> **Exercise**
The data that follows is to be given again, exactly as written.

Pixel coordinate grounding data
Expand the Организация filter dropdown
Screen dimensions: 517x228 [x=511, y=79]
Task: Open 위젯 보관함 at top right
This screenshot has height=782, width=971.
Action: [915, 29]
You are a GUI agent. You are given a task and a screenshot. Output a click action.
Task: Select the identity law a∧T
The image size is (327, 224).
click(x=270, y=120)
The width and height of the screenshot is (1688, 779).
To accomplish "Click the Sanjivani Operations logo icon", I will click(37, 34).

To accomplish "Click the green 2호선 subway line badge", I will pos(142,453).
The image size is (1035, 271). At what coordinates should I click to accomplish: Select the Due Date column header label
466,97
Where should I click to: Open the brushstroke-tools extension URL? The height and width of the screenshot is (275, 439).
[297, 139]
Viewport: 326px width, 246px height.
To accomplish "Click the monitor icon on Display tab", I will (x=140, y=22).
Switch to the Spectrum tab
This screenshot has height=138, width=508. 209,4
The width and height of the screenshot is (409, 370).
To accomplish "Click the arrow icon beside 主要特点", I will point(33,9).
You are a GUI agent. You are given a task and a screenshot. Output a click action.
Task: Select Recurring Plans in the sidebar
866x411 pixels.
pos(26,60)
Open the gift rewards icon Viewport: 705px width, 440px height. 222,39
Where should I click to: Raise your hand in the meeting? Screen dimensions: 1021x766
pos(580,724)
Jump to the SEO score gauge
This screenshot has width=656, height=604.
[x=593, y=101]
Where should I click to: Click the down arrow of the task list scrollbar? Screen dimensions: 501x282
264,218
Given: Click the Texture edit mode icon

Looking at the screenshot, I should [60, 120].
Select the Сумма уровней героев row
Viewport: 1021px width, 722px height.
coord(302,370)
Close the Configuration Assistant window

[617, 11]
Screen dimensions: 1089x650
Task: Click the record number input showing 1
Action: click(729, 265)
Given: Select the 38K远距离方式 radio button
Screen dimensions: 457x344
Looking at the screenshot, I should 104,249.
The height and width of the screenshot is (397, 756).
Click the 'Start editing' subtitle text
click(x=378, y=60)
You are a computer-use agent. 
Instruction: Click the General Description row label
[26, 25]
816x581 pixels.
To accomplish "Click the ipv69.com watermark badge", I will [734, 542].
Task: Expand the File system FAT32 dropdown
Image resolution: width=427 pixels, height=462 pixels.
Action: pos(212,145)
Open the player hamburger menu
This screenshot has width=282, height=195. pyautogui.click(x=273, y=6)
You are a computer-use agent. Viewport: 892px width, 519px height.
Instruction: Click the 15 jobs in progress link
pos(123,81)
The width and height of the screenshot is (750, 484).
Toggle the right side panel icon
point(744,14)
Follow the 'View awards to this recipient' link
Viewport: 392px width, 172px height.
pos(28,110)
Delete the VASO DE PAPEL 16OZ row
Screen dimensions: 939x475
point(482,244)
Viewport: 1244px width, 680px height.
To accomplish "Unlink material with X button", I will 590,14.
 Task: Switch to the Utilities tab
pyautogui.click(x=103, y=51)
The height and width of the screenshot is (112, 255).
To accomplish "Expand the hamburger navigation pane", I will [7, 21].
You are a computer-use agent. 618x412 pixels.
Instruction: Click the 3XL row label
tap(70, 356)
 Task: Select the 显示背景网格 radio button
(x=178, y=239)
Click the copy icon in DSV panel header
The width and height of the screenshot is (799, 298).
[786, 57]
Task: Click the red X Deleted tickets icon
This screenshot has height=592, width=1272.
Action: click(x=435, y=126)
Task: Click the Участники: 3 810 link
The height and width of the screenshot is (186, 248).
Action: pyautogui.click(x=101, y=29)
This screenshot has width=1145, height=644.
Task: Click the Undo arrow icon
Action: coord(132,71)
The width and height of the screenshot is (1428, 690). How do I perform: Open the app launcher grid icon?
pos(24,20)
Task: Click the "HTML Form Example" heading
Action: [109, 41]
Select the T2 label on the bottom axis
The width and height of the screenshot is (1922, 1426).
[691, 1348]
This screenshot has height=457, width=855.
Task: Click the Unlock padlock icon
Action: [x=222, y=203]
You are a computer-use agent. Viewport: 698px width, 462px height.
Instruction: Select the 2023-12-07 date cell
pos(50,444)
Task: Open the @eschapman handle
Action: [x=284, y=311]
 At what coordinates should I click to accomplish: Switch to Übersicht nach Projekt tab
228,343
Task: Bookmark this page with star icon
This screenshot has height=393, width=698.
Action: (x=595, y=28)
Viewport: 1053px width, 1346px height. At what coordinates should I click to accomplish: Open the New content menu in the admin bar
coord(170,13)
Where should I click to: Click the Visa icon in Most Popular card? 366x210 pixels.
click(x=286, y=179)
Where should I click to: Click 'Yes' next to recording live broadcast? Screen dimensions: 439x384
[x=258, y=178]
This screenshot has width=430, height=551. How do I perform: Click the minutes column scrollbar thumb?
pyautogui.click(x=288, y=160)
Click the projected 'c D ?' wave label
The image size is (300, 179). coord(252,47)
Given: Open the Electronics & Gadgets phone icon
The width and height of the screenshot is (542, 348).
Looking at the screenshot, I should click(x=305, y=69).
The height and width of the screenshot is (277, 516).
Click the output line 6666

> **Written response**
Expand the Организация filter dropdown
Screen dimensions: 517x228 [x=511, y=79]
Task: Open 위젯 보관함 at top right
This screenshot has height=782, width=971.
Action: [915, 29]
You are a GUI agent. You are given a task and a screenshot. Output a click action.
Task: Select the identity law a∧T
The image size is (327, 224).
click(x=270, y=120)
The width and height of the screenshot is (1688, 779).
To accomplish "Click the Sanjivani Operations logo icon", I will click(37, 34).

To accomplish "Click the green 2호선 subway line badge", I will pos(142,453).
The image size is (1035, 271). At what coordinates should I click to accomplish: Select the Due Date column header label
466,97
Where should I click to: Open the brushstroke-tools extension URL? The height and width of the screenshot is (275, 439).
[297, 139]
Viewport: 326px width, 246px height.
To accomplish "Click the monitor icon on Display tab", I will (x=140, y=22).
Switch to the Spectrum tab
This screenshot has height=138, width=508. 209,4
The width and height of the screenshot is (409, 370).
To accomplish "Click the arrow icon beside 主要特点", I will point(33,9).
You are a GUI agent. You are given a task and a screenshot. Output a click action.
Task: Select Recurring Plans in the sidebar
866x411 pixels.
pos(26,60)
Open the gift rewards icon Viewport: 705px width, 440px height. 222,39
Where should I click to: Raise your hand in the meeting? Screen dimensions: 1021x766
pos(580,724)
Jump to the SEO score gauge
This screenshot has width=656, height=604.
[x=593, y=101]
Where should I click to: Click the down arrow of the task list scrollbar? Screen dimensions: 501x282
264,218
Given: Click the Texture edit mode icon

Looking at the screenshot, I should [60, 120].
Select the Сумма уровней героев row
Viewport: 1021px width, 722px height.
coord(302,370)
Close the Configuration Assistant window

[617, 11]
Screen dimensions: 1089x650
Task: Click the record number input showing 1
Action: click(729, 265)
Given: Select the 38K远距离方式 radio button
Screen dimensions: 457x344
Looking at the screenshot, I should 104,249.
The height and width of the screenshot is (397, 756).
Click the 'Start editing' subtitle text
click(x=378, y=60)
You are a computer-use agent. 
Instruction: Click the General Description row label
[26, 25]
816x581 pixels.
To accomplish "Click the ipv69.com watermark badge", I will [734, 542].
Task: Expand the File system FAT32 dropdown
Image resolution: width=427 pixels, height=462 pixels.
Action: pos(212,145)
Open the player hamburger menu
This screenshot has width=282, height=195. pyautogui.click(x=273, y=6)
You are a computer-use agent. Viewport: 892px width, 519px height.
Instruction: Click the 15 jobs in progress link
pos(123,81)
The width and height of the screenshot is (750, 484).
Toggle the right side panel icon
point(744,14)
Follow the 'View awards to this recipient' link
Viewport: 392px width, 172px height.
pos(28,110)
Delete the VASO DE PAPEL 16OZ row
Screen dimensions: 939x475
point(482,244)
Viewport: 1244px width, 680px height.
To accomplish "Unlink material with X button", I will 590,14.
 Task: Switch to the Utilities tab
pyautogui.click(x=103, y=51)
The height and width of the screenshot is (112, 255).
To accomplish "Expand the hamburger navigation pane", I will [7, 21].
You are a computer-use agent. 618x412 pixels.
Instruction: Click the 3XL row label
tap(70, 356)
 Task: Select the 显示背景网格 radio button
(x=178, y=239)
Click the copy icon in DSV panel header
The width and height of the screenshot is (799, 298).
[786, 57]
Task: Click the red X Deleted tickets icon
This screenshot has height=592, width=1272.
Action: click(x=435, y=126)
Task: Click the Участники: 3 810 link
The height and width of the screenshot is (186, 248).
Action: pyautogui.click(x=101, y=29)
This screenshot has width=1145, height=644.
Task: Click the Undo arrow icon
Action: coord(132,71)
The width and height of the screenshot is (1428, 690). How do I perform: Open the app launcher grid icon?
pos(24,20)
Task: Click the "HTML Form Example" heading
Action: [109, 41]
Select the T2 label on the bottom axis
The width and height of the screenshot is (1922, 1426).
[691, 1348]
This screenshot has height=457, width=855.
Task: Click the Unlock padlock icon
Action: [x=222, y=203]
You are a computer-use agent. Viewport: 698px width, 462px height.
Instruction: Select the 2023-12-07 date cell
pos(50,444)
Task: Open the @eschapman handle
Action: [x=284, y=311]
 At what coordinates should I click to accomplish: Switch to Übersicht nach Projekt tab
228,343
Task: Bookmark this page with star icon
This screenshot has height=393, width=698.
Action: (x=595, y=28)
Viewport: 1053px width, 1346px height. At what coordinates should I click to accomplish: Open the New content menu in the admin bar
coord(170,13)
Where should I click to: Click the Visa icon in Most Popular card? 366x210 pixels.
click(x=286, y=179)
Where should I click to: Click 'Yes' next to recording live broadcast? Screen dimensions: 439x384
[x=258, y=178]
This screenshot has width=430, height=551. How do I perform: Click the minutes column scrollbar thumb?
pyautogui.click(x=288, y=160)
Click the projected 'c D ?' wave label
The image size is (300, 179). coord(252,47)
Given: Open the Electronics & Gadgets phone icon
The width and height of the screenshot is (542, 348).
Looking at the screenshot, I should click(x=305, y=69).
The height and width of the screenshot is (277, 516).
Click the output line 6666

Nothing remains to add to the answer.